Blackwater to face arms smuggling investigation
What could make this week worse for Blackwater? If shooting Iraqi civilians and facing deportation pressure from the Maliki government weren't quite enough, there's also the looming investigation into illicit arms smuggling.
Federal prosecutors are investigating allegations that employees of Blackwater -- the security firm accused of shooting dead up to 20 Iraqi civilians -- illegally smuggled weapons into Iraq, according to U.S. government sources. [...]

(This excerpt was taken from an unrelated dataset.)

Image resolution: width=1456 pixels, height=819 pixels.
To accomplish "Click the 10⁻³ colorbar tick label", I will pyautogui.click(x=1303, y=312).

One U.S. government official said the U.S. attorney's office in Raleigh, North Carolina, is in the early stages of an investigation that so far focuses on individual Blackwater employees and not the company.
The AP report added that the alleged smuggled arms from Blackwater employees "may have been sold on the black market and ended up in the hands of a U.S.-designated terrorist organization."
Blackwater's other problems, meanwhile, continue to worsen.
Iraq's Interior Ministry has expanded its investigation into incidents involving Blackwater USA security guards amid the furor following a shooting that claimed at least 11 lives, a ministry spokesman said Saturday.
Maj. Gen. Abdul-Karim Khalaf said the Moyock, N.C.-based company has been implicated in six other incidents over the past seven months, including a Feb. 7 shooting outside Iraqi state television in Baghdad in which three building guards were fatally shot.
One wonders where all of this could go, or whether it's a moot point. After a few days of inactivity, Blackwater went back to work yesterday, and the "sovereign" Iraqi government grudgingly acknowledges that it can't kick Blackwater out of the country.